**TEXT SECTION**
“Outdated, small, and crowded.” Warm and muggy, too. These are just some of the many uncomfortable adjectives used by the Santa Barbara Grand Jury to describe the holding cell underneath the County Courthouse. And that’s just with 33 inmates in a facility built to accommodate 42. Individual cells there are notably small, with ceilings seven feet high and 32 by 32 inches of space. Very small metal chairs in the corner are also provided.
“There needs to be a major overhaul of the facility, preferably an expansion in every aspect of the operation. Everything needs to be upgraded,” the Grand Jury concluded. “But first and foremost, the air circulation must be improved.”
This was one of the many quick-and-telling snapshots provided in this year’s Grand Jury report detailing conditions in Santa Barbara’s 16 detention facilities.
The Main Jail on Calle Real is really a hodgepodge of three individual units built at different times — 1971, 1990, and 2006 — but never woven into a cohesive integrated whole. Stemming from these “Franken-jail” origins are notoriously bad sight lines that require significantly more personnel for a host of reasons, such as escorting prisoners to and from medical appointments.
The three housing units of the Main Jail require a minimum of 19 correctional deputies per shift, the Grand Jury reported, but typically there are only 10 to 14. As a result, deputies are forced to work 12-hour-long, mandatory-overtime shifts, which, coupled with long commutes required by high housing costs, has led to high turnover and low retention rates. Some deputies have such long commutes, the Grand Jury discovered, that they sleep between shifts in a former medium-security facility located in the Main Jail.
Heating infrastructure in several of the wings has become so problematic, the Grand Jury noted, that rather than fix the problem, sweaters are distributed to inmates.
The cost of incarcerating an inmate overnight at the Main Jail is $344, as compared to the $280 a night it costs at the new Northern Branch Jail near Santa Maria, which the Grand Jury praised as a model of design and efficiency and found to be “clean, bright, and quiet with a well-maintained physical plant.”

(Recorded data)

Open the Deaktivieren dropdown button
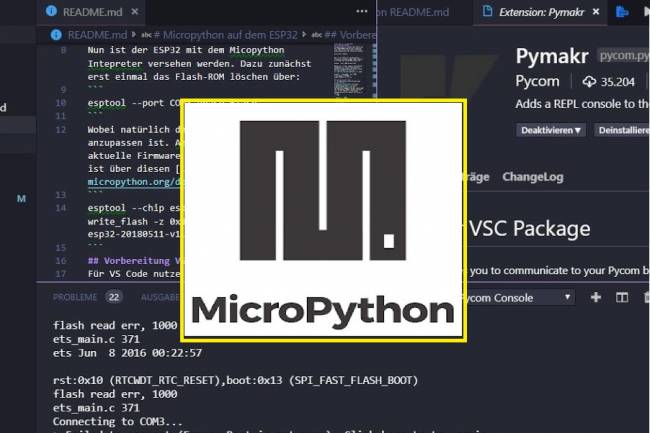The width and height of the screenshot is (650, 433). pyautogui.click(x=552, y=130)
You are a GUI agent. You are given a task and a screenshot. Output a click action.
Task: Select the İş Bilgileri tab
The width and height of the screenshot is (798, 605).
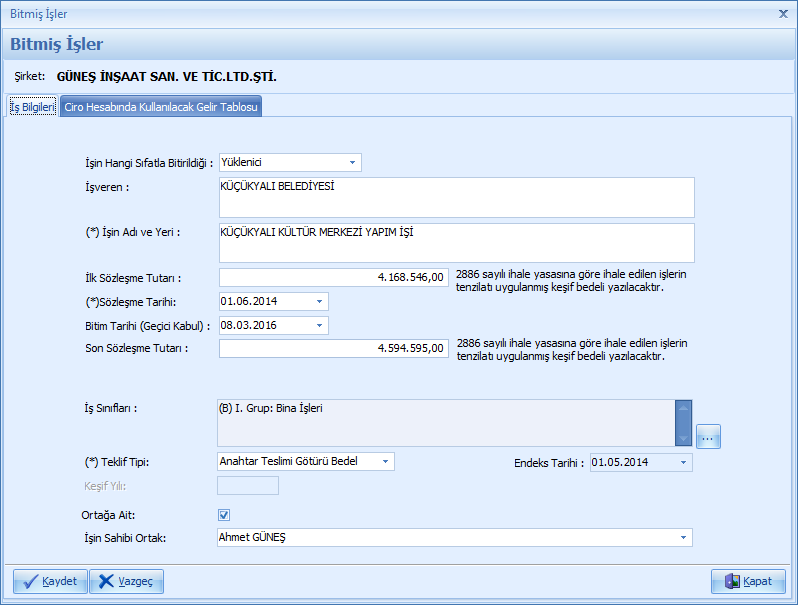[32, 107]
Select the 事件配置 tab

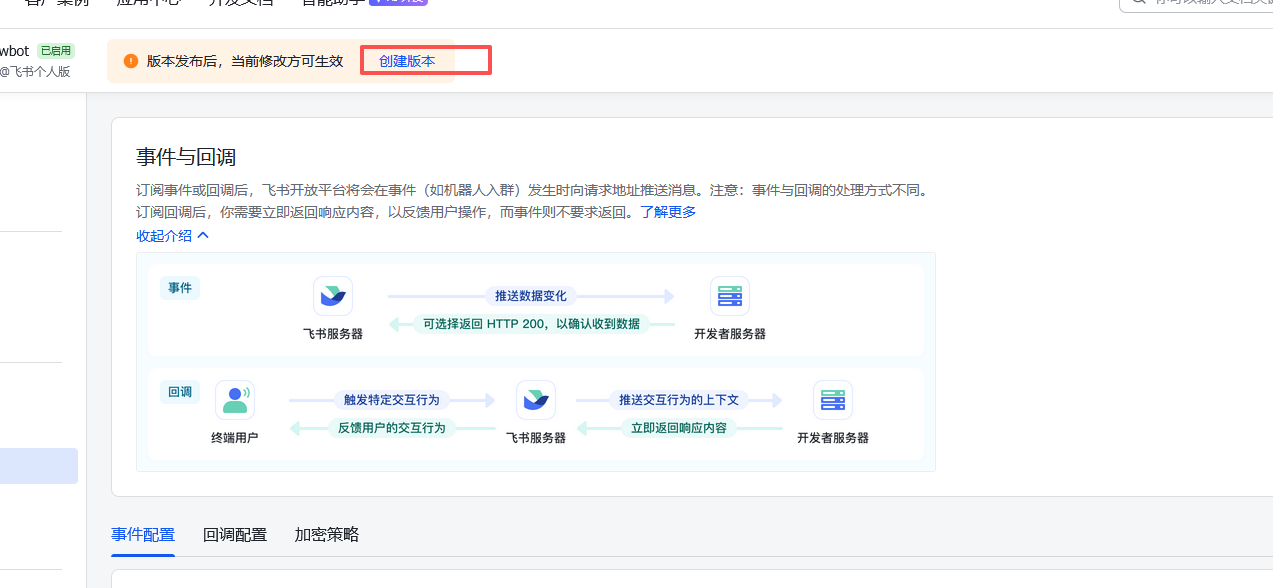click(x=143, y=535)

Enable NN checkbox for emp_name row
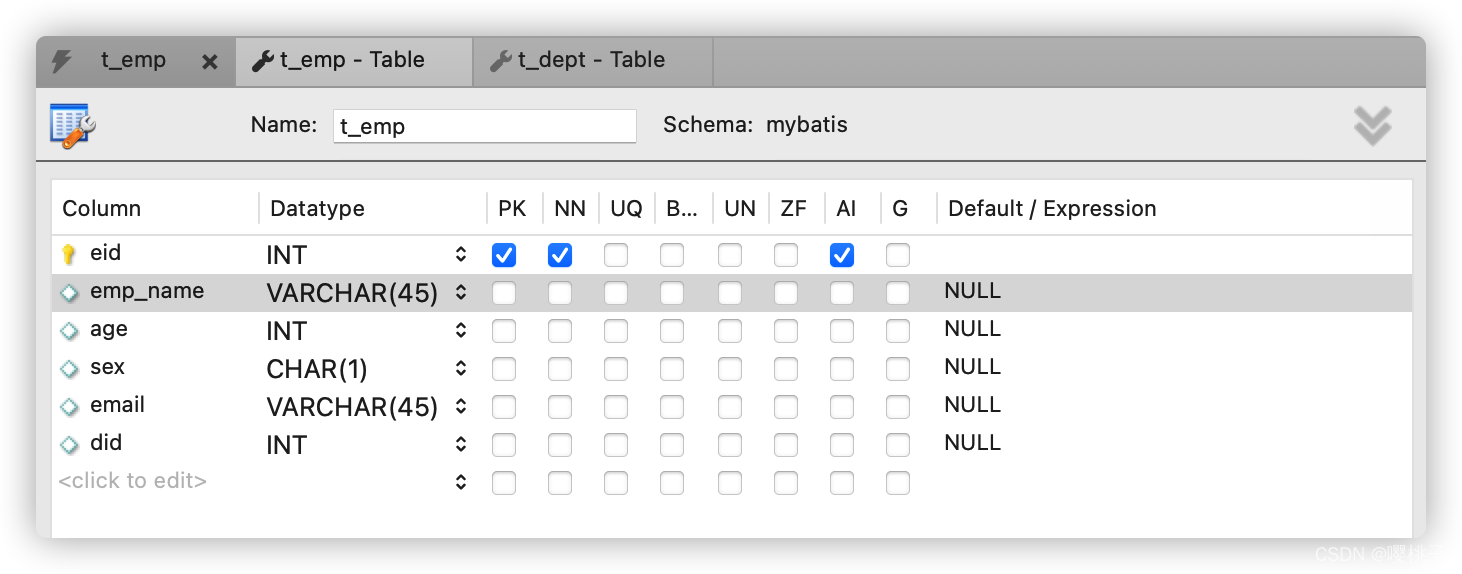tap(560, 293)
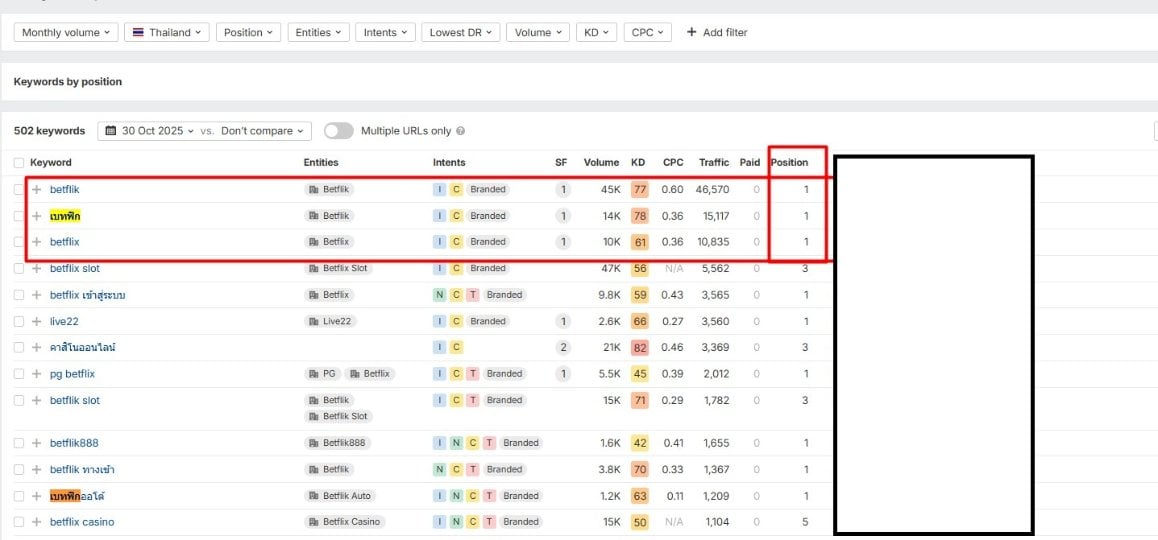
Task: Click plus icon beside pg betflix keyword
Action: 37,374
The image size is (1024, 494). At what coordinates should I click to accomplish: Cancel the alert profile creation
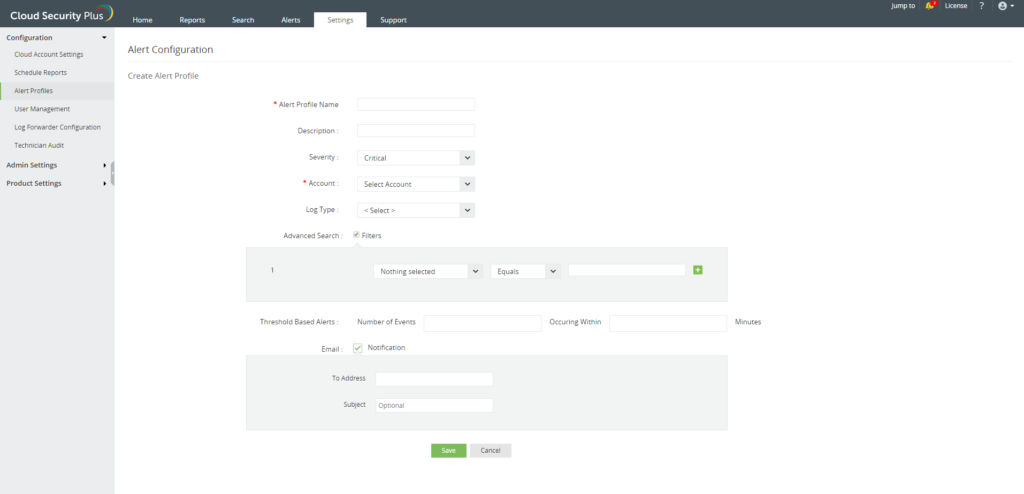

**ASSIGNMENT**
Pick up the text on Santa Barbara County jail conditions after its final sentence and carry it forward. This material has no connection to the text on Santa Barbara County jail conditions.

**ANSWER SPACE**
The Grand Jury seemed troubled by the lack of medical personnel assigned to the Santa Maria Courthouse but noted that there have been no suicides, attempted suicides, deaths from other causes, or escapes since its last inspection. (Structural changes have just been initiated on the Main Jail to make suicide by hanging — or throwing oneself over the second-story railing — more difficult, the Grand Jury reported.)
A year ago, construction of New Cuyama’s new holding facility was completed, though with one major glitch. The holding cell door swings inside the cell instead of out as state guidelines mandate, so the cell has not been used since construction concluded. If an arrest is made by deputies, arrestees are held either in the deputy’s car or sent to the Northern Branch Jail.
Last but not least, the Grand Jury discovered that food was a big problem at Santa Maria’s juvenile facility — described as clean and well-maintained — because it’s hard to find caterers willing or able to meet the facility’s seven-day-a-week demand cycle. Although the food served was “universally disliked by all the residents,” the Grand Jury found, the servings were also too small. “It not only provides less food than adolescents need and want, but also the food is sometimes found to be unpalatable to adolescent taste buds.”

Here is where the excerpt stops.